Drs. Olfson and Shaffer also point out that one promising epidemiologic approach involves examining trends between psychotropic medication use and suicide over time across a large number of small geographic units. We agree that this is a very useful approach to the analysis of low-base rate events, and it is precisely the type of county-level analysis that we first used to examine the association between antidepressants and suicide
(6,
7), and it is also the type of statistical methodology that we introduced in the 2002 Institute of Medicine report “Reducing Suicide: A National Imperative”
(8) . Finally, Drs. Olfson and Shaffer refer to recently released preliminary suicide-rate data for 2005, indicating that suicide rates have not increased further from 2004 to 2005, and suicide rates in some age groups have actually decreased
(9) . This is an important observation and, if verified in the final CDC data, deviates from our predictions. However, and perhaps most importantly, the 14% increase in the suicide rate among children ages 5 to 14 seen from 2003 to 2004 is not reversed in the preliminary 2005 data, and therefore remains a serious public health concern. This lack of decrease in suicide rates in younger age groups contrasts with a continuing decline in suicide rates among individuals over age 60, who experienced an ongoing increase in prescription rates during the same time period. These data continue to indicate that the FDA black box warning has not led to a reduction in youth suicide, which would be expected if the risk of antidepressant treatment outweighed the benefit. Although antidepressant prescriptions further decreased in this age cohort from 2004 to 2005, the real question is whether the most severely ill children who are at greatest risk of suicide are receiving treatment for their illness. It is possible that changes in the overall population-level antidepressant treatment rate may not accurately reflect the rate of antidepressant treatment among those children at greatest risk for suicide.
Drs. Wohlfarth, Boer, and van den Brink have done an excellent job synthesizing the results from our person-level findings from the VA study and our ecological studies and from those of Libby et al. Furthermore, they raise the important point of the limitations of randomized controlled trials that use placebo as a proxy for the absence of treatment. Our VA study
(4) showed that estimates of suicide attempts based on patients in randomized controlled trials dramatically underestimate the rate of suicide attempts in untreated patients. However, Drs. Wohlfarth, Boer, and van den Brink suggest that instead of resulting from the withdrawal of medication, the increase in suicidality may be due to the withdrawal of continued attention and caring that was previously provided in the context of pharmacologic treatment. Depression does indeed lift for some individuals when they are enrolled in clinical trials but provided only placebo (so-called placebo responders [
10,
11 ]), and the effectiveness of the supportive environment of psychotherapy suggests that a portion of the benefit of antidepressants could potentially be mediated by this continued attention. While we can think of no direct way to test this hypothesis using available data, the key issue remains that lack of attention to and/or denying treatment of children with clinical depression has serious public health consequences.

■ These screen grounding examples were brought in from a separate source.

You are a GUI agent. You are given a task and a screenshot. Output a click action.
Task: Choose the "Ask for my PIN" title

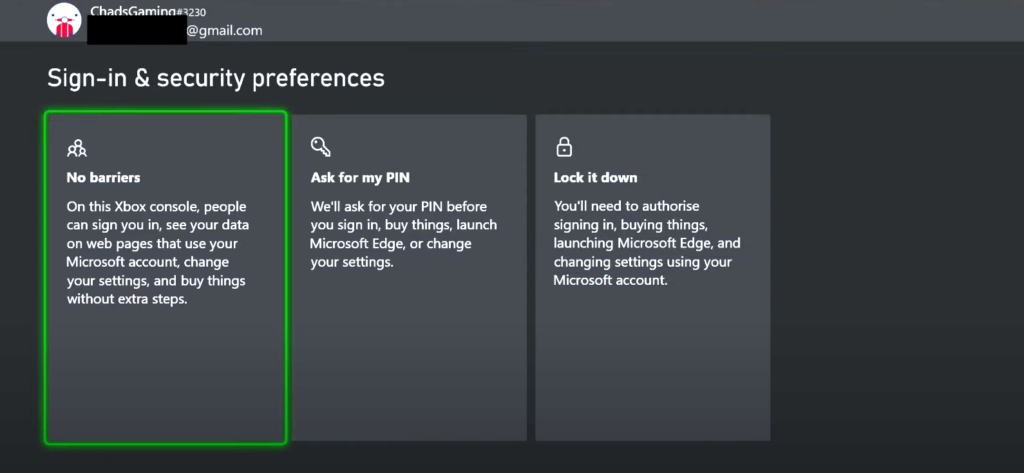360,177
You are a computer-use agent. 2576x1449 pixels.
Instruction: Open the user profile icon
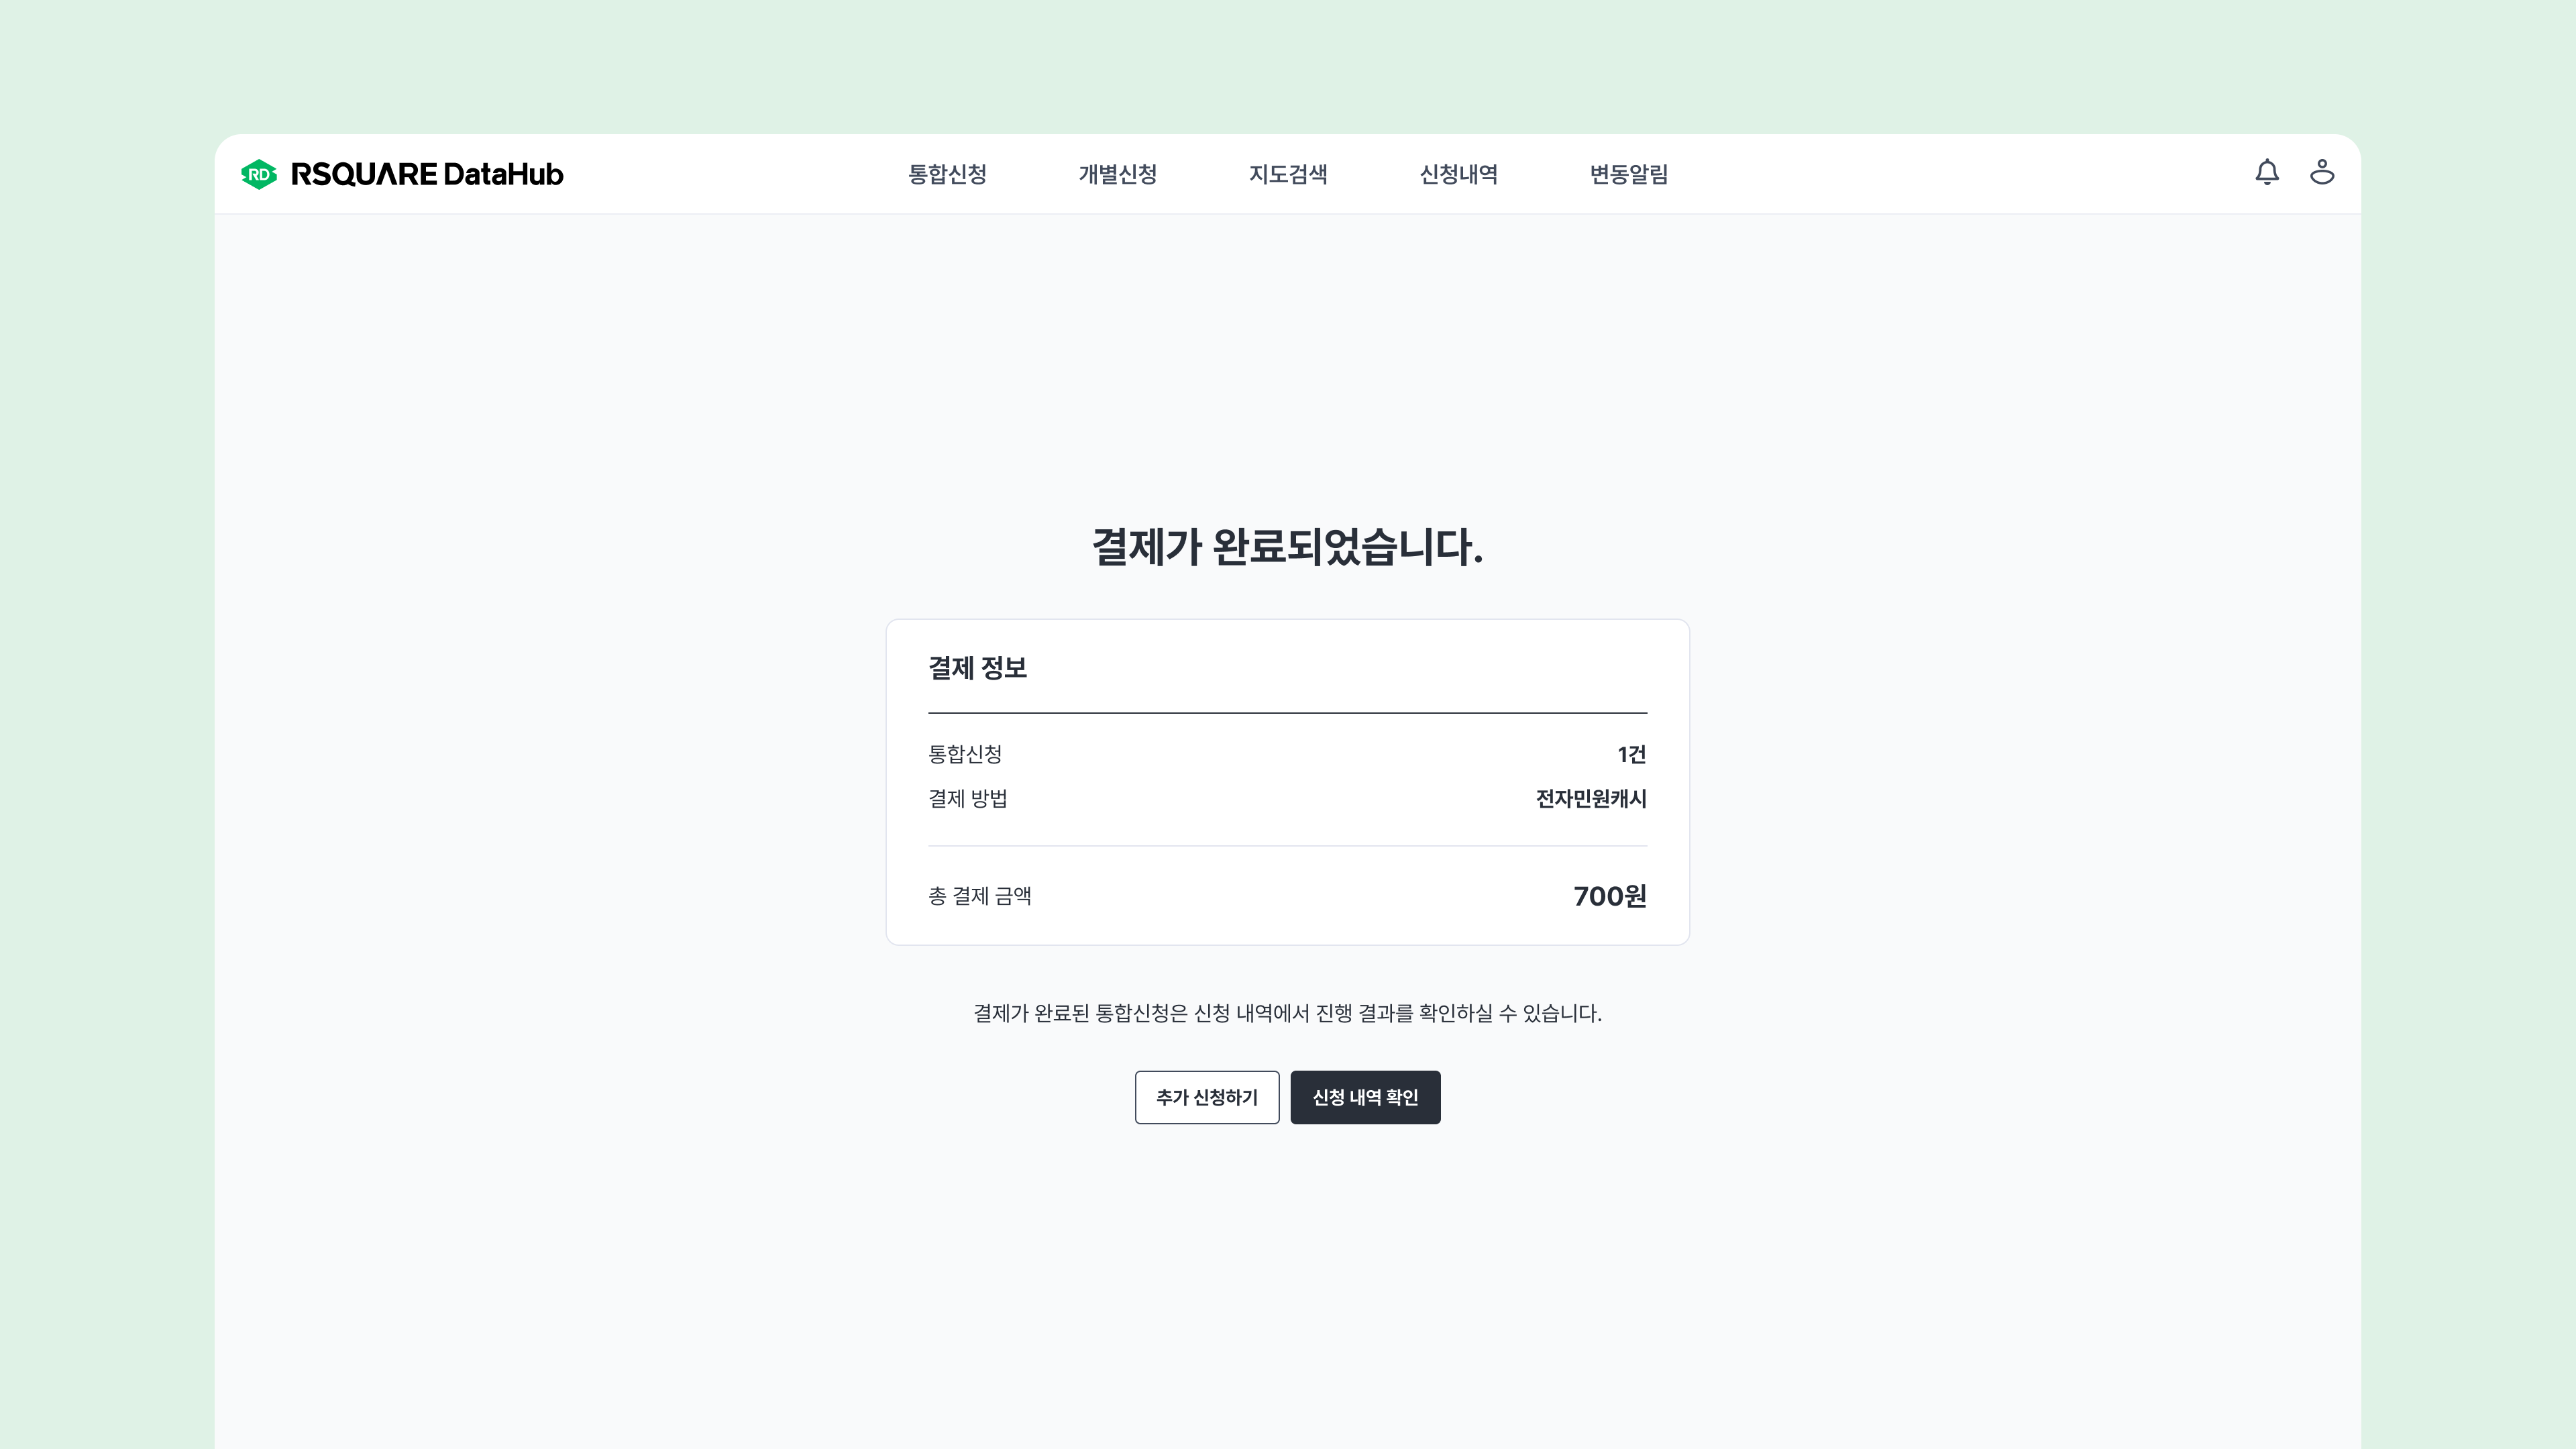coord(2322,173)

We thank our colleagues for continuing the dialogue and discussion of these important data and this important international issue. Families, clinicians, researchers, and suicide prevention advocates are all seeking to identify strategies to reduce the risk for suicide, and additional data are likely to provide a fuller understanding of this issue. We hope that the psychiatric research community will continue to work together to provide evidence-based answers to these important questions.